● **Your instructions**
The data below should be duplicated in full, unchanged.

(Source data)
/---

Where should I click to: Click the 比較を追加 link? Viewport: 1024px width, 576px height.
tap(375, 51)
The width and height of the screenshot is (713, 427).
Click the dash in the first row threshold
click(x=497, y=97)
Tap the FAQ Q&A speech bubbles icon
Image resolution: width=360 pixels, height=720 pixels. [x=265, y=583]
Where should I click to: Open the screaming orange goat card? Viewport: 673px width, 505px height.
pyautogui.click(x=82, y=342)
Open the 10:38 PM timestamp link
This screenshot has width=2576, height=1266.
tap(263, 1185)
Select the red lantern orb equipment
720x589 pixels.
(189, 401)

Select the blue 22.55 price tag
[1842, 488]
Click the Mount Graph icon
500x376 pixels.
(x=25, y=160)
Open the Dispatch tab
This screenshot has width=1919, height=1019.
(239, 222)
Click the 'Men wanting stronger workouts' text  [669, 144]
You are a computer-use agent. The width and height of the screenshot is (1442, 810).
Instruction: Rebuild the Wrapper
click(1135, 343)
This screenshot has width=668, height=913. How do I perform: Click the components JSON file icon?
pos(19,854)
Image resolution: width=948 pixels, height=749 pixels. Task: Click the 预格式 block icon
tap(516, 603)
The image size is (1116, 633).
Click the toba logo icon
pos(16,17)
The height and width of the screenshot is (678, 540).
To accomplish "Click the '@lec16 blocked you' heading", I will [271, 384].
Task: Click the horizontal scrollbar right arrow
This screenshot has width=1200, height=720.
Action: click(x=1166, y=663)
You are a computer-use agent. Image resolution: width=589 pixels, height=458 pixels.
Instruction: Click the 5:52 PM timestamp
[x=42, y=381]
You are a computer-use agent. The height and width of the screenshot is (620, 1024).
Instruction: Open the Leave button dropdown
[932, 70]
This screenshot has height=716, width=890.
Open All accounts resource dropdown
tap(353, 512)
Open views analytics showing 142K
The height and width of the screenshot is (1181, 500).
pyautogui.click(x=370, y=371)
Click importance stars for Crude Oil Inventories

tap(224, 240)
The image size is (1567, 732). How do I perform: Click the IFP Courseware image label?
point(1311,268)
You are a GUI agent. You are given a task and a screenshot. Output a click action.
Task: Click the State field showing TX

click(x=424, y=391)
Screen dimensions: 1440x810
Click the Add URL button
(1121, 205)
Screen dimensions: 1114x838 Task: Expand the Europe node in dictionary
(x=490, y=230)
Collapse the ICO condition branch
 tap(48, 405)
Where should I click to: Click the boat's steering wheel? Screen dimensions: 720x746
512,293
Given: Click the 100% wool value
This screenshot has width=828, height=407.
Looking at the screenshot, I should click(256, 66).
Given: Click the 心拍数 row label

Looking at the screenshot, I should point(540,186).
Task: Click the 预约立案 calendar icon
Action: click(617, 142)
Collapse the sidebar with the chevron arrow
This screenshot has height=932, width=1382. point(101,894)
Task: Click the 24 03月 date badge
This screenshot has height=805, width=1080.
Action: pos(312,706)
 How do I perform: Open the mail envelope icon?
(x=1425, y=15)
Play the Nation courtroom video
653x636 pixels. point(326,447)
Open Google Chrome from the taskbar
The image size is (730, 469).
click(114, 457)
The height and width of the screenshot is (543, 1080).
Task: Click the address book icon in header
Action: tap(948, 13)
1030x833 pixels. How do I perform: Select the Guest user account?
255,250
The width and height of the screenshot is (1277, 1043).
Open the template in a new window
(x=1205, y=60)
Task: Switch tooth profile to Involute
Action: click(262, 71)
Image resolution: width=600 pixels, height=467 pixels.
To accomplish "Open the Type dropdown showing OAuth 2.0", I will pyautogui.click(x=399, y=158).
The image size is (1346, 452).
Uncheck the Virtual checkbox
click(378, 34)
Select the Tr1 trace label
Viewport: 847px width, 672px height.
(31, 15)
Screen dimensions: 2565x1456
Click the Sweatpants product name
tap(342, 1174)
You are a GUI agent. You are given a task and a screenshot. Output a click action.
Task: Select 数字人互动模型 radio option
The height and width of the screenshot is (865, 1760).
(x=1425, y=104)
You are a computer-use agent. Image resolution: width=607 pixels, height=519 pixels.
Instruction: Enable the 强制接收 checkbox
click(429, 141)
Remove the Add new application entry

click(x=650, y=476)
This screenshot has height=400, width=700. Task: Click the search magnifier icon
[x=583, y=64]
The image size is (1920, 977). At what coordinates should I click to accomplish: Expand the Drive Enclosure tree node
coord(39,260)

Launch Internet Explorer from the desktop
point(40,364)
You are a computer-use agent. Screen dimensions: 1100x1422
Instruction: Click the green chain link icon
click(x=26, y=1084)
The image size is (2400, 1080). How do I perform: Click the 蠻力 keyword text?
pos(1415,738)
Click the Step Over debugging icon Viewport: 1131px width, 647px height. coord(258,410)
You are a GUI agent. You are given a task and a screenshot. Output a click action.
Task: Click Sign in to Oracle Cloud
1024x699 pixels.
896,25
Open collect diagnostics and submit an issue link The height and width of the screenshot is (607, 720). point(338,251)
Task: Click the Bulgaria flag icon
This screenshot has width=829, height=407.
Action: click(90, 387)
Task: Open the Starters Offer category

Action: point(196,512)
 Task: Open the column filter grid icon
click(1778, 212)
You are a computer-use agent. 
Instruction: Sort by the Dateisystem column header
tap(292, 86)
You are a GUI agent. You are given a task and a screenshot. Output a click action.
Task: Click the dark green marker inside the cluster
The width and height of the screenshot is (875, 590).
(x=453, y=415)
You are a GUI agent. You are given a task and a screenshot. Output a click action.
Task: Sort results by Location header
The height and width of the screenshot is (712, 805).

\---

● **Response for this exercise**
Where should I click to: Click the 比較を追加 link? Viewport: 1024px width, 576px height.
tap(375, 51)
The width and height of the screenshot is (713, 427).
Click the dash in the first row threshold
click(x=497, y=97)
Tap the FAQ Q&A speech bubbles icon
Image resolution: width=360 pixels, height=720 pixels. [x=265, y=583]
Where should I click to: Open the screaming orange goat card? Viewport: 673px width, 505px height.
pyautogui.click(x=82, y=342)
Open the 10:38 PM timestamp link
This screenshot has width=2576, height=1266.
tap(263, 1185)
Select the red lantern orb equipment
720x589 pixels.
(189, 401)

Select the blue 22.55 price tag
[1842, 488]
Click the Mount Graph icon
500x376 pixels.
(x=25, y=160)
Open the Dispatch tab
This screenshot has width=1919, height=1019.
(239, 222)
Click the 'Men wanting stronger workouts' text  [669, 144]
You are a computer-use agent. The width and height of the screenshot is (1442, 810).
Instruction: Rebuild the Wrapper
click(1135, 343)
This screenshot has width=668, height=913. How do I perform: Click the components JSON file icon?
pos(19,854)
Image resolution: width=948 pixels, height=749 pixels. Task: Click the 预格式 block icon
tap(516, 603)
The image size is (1116, 633).
Click the toba logo icon
pos(16,17)
The height and width of the screenshot is (678, 540).
To accomplish "Click the '@lec16 blocked you' heading", I will [271, 384].
Task: Click the horizontal scrollbar right arrow
This screenshot has width=1200, height=720.
Action: click(x=1166, y=663)
You are a computer-use agent. Image resolution: width=589 pixels, height=458 pixels.
Instruction: Click the 5:52 PM timestamp
[x=42, y=381]
You are a computer-use agent. The height and width of the screenshot is (620, 1024).
Instruction: Open the Leave button dropdown
[932, 70]
This screenshot has height=716, width=890.
Open All accounts resource dropdown
tap(353, 512)
Open views analytics showing 142K
The height and width of the screenshot is (1181, 500).
pyautogui.click(x=370, y=371)
Click importance stars for Crude Oil Inventories

tap(224, 240)
The image size is (1567, 732). How do I perform: Click the IFP Courseware image label?
point(1311,268)
You are a GUI agent. You are given a task and a screenshot. Output a click action.
Task: Click the State field showing TX

click(x=424, y=391)
Screen dimensions: 1440x810
Click the Add URL button
(1121, 205)
Screen dimensions: 1114x838 Task: Expand the Europe node in dictionary
(x=490, y=230)
Collapse the ICO condition branch
 tap(48, 405)
Where should I click to: Click the boat's steering wheel? Screen dimensions: 720x746
512,293
Given: Click the 100% wool value
This screenshot has width=828, height=407.
Looking at the screenshot, I should click(256, 66).
Given: Click the 心拍数 row label

Looking at the screenshot, I should point(540,186).
Task: Click the 预约立案 calendar icon
Action: click(617, 142)
Collapse the sidebar with the chevron arrow
This screenshot has height=932, width=1382. point(101,894)
Task: Click the 24 03月 date badge
This screenshot has height=805, width=1080.
Action: pos(312,706)
 How do I perform: Open the mail envelope icon?
(x=1425, y=15)
Play the Nation courtroom video
653x636 pixels. point(326,447)
Open Google Chrome from the taskbar
The image size is (730, 469).
click(114, 457)
The height and width of the screenshot is (543, 1080).
Task: Click the address book icon in header
Action: tap(948, 13)
1030x833 pixels. How do I perform: Select the Guest user account?
255,250
The width and height of the screenshot is (1277, 1043).
Open the template in a new window
(x=1205, y=60)
Task: Switch tooth profile to Involute
Action: click(262, 71)
Image resolution: width=600 pixels, height=467 pixels.
To accomplish "Open the Type dropdown showing OAuth 2.0", I will pyautogui.click(x=399, y=158).
The image size is (1346, 452).
Uncheck the Virtual checkbox
click(378, 34)
Select the Tr1 trace label
Viewport: 847px width, 672px height.
(31, 15)
Screen dimensions: 2565x1456
Click the Sweatpants product name
tap(342, 1174)
You are a GUI agent. You are given a task and a screenshot. Output a click action.
Task: Select 数字人互动模型 radio option
The height and width of the screenshot is (865, 1760).
(x=1425, y=104)
You are a computer-use agent. Image resolution: width=607 pixels, height=519 pixels.
Instruction: Enable the 强制接收 checkbox
click(429, 141)
Remove the Add new application entry

click(x=650, y=476)
This screenshot has height=400, width=700. Task: Click the search magnifier icon
[x=583, y=64]
The image size is (1920, 977). At what coordinates should I click to accomplish: Expand the Drive Enclosure tree node
coord(39,260)

Launch Internet Explorer from the desktop
point(40,364)
You are a computer-use agent. Screen dimensions: 1100x1422
Instruction: Click the green chain link icon
click(x=26, y=1084)
The image size is (2400, 1080). How do I perform: Click the 蠻力 keyword text?
pos(1415,738)
Click the Step Over debugging icon Viewport: 1131px width, 647px height. coord(258,410)
You are a GUI agent. You are given a task and a screenshot. Output a click action.
Task: Click Sign in to Oracle Cloud
1024x699 pixels.
896,25
Open collect diagnostics and submit an issue link The height and width of the screenshot is (607, 720). point(338,251)
Task: Click the Bulgaria flag icon
This screenshot has width=829, height=407.
Action: click(90, 387)
Task: Open the Starters Offer category

Action: point(196,512)
 Task: Open the column filter grid icon
click(1778, 212)
You are a computer-use agent. 
Instruction: Sort by the Dateisystem column header
tap(292, 86)
You are a GUI agent. You are given a task and a screenshot. Output a click action.
Task: Click the dark green marker inside the cluster
The width and height of the screenshot is (875, 590).
(x=453, y=415)
You are a GUI agent. You are given a task and a screenshot. Output a click action.
Task: Sort results by Location header
The height and width of the screenshot is (712, 805).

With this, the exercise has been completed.